So there are some key things we need to think about with Lambda layers because they're not a catch-all solution, right? You can only have five layers per Lambda function, and that's a real limitation. But in sort of relation to that, we also have deployment package size limits, and that doesn't change when you add a Lambda layer, right? So a zipped deployment package is capped at 50 megabytes, and unzipped, 250 megabytes. So don't think that you can just suddenly add every library or every runtime that ever existed into a Lambda layer and you can deploy it because of these deployment package size limits. So you do have to be strategic about what you put into a Lambda layer. Don't put everything in there, only put the things in that you need.

Lefteris talked a lot about cold starts in the beginning of this talk.

At the beginning of this talk, I mentioned that Lambda layers do impact your cold starts because anything that you bundle into your layer has to be downloaded on each fresh execution environment. So if you've put in a really large ML library, that's going to take a while to download and you're going to see some increase to your cold starts. And then finally, versioning is something to pay attention to, right? Because versioning can be an absolute godsend. You can do A/B testing, blue-green deployments. But you can also get yourself into a very sticky situation with versioning, because say for example, function A needs version 1 and function B needs version 2. Well now you're having to maintain two different versions of the same Lambda layer because two different functions need it.
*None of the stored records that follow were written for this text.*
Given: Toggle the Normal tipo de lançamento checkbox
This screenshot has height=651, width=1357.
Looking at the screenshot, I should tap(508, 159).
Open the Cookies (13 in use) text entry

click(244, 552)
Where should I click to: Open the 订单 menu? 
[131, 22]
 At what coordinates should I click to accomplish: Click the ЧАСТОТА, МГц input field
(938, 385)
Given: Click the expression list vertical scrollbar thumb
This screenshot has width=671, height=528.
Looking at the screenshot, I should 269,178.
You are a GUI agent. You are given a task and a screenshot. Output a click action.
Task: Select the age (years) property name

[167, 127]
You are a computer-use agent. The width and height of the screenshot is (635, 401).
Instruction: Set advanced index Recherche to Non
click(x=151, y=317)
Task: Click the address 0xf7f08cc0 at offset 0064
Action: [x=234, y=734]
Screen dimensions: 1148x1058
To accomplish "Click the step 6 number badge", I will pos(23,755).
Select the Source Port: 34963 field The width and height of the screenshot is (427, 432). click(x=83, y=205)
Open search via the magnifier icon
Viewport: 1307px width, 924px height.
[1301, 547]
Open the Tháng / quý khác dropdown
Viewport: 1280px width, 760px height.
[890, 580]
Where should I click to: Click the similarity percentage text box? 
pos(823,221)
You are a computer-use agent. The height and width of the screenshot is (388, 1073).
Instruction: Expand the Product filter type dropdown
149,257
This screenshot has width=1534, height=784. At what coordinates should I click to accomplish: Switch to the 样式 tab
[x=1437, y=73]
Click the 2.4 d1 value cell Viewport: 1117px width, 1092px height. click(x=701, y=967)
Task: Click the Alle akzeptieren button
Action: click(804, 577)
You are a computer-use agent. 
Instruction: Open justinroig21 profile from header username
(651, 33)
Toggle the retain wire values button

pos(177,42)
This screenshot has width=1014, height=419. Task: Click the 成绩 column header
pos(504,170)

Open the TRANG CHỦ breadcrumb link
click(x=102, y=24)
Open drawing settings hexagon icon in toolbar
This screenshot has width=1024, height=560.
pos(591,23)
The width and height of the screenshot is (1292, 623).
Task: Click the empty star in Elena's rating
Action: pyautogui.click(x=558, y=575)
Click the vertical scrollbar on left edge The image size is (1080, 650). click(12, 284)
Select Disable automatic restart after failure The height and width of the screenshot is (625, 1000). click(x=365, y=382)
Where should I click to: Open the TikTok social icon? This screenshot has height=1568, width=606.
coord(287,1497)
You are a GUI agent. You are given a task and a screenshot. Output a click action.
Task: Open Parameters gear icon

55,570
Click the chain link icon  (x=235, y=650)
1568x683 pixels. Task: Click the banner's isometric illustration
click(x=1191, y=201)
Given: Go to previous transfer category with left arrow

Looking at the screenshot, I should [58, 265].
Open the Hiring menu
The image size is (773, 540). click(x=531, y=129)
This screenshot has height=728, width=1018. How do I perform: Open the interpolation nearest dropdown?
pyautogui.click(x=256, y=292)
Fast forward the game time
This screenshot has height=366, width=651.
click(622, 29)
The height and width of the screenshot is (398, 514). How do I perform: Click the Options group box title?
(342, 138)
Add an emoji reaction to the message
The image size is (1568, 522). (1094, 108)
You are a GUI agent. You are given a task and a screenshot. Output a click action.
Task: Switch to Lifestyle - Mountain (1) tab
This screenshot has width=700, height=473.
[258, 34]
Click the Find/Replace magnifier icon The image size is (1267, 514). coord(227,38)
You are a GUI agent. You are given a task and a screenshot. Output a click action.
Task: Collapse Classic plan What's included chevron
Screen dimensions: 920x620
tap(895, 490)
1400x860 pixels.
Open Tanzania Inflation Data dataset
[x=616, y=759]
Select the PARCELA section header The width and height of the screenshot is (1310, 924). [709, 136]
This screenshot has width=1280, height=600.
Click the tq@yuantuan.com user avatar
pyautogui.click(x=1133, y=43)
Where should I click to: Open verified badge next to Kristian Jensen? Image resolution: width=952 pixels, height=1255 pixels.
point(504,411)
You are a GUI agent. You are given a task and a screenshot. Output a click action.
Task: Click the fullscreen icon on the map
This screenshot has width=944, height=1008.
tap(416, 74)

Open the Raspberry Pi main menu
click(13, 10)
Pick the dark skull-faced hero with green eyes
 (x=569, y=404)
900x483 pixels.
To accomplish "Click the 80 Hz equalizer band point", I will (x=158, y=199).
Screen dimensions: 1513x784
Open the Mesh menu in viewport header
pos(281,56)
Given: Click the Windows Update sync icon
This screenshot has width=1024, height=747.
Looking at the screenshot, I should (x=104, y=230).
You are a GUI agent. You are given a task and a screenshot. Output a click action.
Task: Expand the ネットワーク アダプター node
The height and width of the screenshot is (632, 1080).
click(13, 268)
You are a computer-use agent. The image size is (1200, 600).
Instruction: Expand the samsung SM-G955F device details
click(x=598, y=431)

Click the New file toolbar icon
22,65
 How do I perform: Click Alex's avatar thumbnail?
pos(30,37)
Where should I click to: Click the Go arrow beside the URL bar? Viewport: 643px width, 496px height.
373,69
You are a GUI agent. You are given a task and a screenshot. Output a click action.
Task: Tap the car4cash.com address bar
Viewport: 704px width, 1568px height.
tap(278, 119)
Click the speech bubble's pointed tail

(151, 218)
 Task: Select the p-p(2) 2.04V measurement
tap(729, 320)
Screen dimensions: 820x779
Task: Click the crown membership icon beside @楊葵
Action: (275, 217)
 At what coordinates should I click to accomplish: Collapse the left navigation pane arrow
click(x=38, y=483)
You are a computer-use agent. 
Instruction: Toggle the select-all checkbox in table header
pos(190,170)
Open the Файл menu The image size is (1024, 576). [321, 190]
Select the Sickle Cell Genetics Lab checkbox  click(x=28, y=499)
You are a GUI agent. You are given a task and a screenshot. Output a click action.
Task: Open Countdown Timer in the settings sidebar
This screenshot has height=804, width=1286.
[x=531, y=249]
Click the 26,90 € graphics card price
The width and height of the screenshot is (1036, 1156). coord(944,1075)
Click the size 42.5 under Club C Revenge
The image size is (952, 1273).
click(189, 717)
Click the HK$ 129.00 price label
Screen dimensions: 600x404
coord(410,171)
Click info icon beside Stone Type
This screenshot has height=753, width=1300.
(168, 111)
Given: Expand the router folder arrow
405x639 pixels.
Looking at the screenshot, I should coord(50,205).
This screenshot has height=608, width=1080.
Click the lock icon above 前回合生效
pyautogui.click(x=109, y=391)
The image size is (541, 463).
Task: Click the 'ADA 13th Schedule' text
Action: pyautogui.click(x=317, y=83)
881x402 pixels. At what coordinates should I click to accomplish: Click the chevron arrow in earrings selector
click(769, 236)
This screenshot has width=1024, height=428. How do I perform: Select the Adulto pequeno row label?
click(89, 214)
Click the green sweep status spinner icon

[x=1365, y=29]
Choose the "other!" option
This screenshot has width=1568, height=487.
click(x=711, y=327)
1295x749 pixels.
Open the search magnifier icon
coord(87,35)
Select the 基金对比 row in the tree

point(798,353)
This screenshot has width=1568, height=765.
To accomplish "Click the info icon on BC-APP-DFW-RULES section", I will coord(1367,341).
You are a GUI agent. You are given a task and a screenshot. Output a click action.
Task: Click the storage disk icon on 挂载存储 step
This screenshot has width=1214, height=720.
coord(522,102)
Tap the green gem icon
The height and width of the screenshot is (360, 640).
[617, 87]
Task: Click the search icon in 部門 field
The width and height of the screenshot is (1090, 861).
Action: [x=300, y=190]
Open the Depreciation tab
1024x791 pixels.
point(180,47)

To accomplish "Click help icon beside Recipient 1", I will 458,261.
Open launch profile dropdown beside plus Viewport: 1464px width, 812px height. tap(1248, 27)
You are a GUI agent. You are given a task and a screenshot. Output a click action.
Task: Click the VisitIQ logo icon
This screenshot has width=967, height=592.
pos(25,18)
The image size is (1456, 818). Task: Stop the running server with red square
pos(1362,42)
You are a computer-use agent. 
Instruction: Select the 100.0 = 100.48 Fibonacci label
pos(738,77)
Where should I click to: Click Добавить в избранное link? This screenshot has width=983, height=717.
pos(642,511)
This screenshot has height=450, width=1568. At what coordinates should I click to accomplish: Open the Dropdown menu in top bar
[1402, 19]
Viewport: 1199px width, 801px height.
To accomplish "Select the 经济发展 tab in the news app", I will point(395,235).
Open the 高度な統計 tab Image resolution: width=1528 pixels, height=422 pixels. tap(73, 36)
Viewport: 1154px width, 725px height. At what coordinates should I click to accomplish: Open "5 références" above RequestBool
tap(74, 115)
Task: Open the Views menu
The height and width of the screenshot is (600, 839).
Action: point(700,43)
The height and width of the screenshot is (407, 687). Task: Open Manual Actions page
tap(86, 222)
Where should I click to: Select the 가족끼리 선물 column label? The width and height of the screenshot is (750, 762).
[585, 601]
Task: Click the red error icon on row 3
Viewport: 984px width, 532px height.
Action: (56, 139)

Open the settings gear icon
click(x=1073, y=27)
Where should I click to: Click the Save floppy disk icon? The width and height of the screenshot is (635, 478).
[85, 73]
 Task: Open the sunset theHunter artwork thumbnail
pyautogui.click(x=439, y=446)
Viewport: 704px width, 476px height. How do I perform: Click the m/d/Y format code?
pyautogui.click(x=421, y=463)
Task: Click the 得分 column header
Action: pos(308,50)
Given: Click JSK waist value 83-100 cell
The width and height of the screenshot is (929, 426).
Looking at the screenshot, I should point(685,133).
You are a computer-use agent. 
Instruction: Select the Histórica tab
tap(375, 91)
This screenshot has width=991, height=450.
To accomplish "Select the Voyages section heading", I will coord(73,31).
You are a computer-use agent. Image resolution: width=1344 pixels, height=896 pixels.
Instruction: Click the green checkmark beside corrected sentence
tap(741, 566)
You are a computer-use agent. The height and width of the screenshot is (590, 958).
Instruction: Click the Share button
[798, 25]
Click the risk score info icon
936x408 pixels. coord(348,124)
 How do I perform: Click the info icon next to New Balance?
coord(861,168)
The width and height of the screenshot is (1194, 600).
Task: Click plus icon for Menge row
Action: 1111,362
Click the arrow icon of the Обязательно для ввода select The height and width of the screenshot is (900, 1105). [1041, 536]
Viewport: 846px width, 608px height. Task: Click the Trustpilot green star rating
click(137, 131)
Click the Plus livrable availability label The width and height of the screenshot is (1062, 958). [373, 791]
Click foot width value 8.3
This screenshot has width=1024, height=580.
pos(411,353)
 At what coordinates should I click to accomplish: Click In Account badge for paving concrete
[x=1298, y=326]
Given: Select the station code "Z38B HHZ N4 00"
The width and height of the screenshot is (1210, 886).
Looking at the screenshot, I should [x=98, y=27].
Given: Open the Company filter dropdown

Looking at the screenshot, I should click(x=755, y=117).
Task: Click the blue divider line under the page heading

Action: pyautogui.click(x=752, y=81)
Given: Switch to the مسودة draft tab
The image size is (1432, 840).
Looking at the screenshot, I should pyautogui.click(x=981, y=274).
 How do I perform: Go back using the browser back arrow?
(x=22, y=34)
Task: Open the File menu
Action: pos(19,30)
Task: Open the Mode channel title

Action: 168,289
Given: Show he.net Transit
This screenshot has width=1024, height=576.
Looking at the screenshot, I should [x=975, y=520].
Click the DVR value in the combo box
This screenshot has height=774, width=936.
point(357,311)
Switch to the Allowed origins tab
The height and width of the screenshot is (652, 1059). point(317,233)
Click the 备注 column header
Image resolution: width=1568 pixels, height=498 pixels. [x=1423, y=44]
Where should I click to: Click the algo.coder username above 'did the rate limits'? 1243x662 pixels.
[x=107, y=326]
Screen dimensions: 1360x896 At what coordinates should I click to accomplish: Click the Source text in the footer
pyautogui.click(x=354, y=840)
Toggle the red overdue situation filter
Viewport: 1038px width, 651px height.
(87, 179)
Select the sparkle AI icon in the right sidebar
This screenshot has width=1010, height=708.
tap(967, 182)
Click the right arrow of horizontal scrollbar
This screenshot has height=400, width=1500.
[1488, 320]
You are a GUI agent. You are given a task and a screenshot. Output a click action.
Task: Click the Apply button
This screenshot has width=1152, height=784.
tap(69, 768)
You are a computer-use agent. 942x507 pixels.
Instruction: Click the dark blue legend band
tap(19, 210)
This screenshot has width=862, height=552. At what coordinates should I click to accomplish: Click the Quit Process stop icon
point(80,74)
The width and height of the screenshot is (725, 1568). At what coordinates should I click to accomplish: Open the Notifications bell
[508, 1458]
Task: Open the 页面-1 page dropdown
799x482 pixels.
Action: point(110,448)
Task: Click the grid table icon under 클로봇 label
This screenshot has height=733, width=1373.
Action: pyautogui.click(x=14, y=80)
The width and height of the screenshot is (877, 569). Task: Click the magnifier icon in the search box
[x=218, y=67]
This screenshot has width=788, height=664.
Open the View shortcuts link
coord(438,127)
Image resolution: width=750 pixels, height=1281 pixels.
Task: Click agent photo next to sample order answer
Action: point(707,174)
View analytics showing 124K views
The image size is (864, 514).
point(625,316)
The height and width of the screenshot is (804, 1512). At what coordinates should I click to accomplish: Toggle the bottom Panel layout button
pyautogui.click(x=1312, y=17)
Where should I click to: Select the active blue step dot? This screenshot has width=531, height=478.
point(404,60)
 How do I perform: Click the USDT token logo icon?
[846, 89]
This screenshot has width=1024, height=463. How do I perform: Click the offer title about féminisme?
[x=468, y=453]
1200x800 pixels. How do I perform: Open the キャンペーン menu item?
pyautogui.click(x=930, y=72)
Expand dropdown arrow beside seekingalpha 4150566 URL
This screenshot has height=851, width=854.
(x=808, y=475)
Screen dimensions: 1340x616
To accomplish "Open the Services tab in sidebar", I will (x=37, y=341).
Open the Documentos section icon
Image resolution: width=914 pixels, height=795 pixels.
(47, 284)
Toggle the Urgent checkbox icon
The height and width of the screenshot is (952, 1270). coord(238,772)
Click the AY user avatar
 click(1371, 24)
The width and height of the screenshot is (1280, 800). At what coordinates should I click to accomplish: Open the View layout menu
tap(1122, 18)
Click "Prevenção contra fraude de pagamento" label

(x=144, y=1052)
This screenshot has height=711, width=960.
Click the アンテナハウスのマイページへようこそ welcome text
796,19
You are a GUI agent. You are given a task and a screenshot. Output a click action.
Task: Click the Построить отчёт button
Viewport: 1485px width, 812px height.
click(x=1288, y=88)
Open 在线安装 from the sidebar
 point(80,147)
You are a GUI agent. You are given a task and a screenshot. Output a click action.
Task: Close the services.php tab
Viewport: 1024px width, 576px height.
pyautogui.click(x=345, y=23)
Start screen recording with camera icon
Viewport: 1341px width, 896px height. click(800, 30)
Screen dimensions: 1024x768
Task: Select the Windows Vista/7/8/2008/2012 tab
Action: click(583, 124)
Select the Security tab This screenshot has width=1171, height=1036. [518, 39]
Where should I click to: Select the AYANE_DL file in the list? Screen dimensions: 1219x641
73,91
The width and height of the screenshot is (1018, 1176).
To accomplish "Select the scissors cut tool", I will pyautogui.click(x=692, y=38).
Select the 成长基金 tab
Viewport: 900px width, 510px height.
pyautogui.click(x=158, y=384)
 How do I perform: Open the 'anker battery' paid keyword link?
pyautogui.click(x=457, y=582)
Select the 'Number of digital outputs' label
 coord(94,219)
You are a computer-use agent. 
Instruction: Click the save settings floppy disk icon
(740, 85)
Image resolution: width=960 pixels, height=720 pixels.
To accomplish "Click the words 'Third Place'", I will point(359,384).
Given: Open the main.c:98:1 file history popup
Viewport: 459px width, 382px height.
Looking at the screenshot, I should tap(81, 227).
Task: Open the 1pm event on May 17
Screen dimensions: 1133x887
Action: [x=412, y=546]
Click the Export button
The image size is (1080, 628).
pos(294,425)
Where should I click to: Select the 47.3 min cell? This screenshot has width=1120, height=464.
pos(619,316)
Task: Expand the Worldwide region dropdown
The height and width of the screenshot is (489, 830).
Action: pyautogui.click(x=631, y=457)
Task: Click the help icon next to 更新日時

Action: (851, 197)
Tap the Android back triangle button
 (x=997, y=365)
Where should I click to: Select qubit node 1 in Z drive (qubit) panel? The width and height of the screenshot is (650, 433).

So make sure if you are using versioning with Lambda layers, you're doing so in a well thought out manner to avoid falling into those pitfalls.

Orchestrating Workflows and Replacing Code with Step Functions SDK Integrations

Now, this is code reuse. This is being able to use the same code across multiple functions, but only writing it once and only having it in one location. And Lefteris has already touched on a more radical solution, which is just, let's remove code altogether. So Lefteris talked to you about these SDK integrations between API Gateway and say, DynamoDB. That's great for a simple workload that's just making that one synchronous call. But sometimes you might actually have a series of calls that you need to make.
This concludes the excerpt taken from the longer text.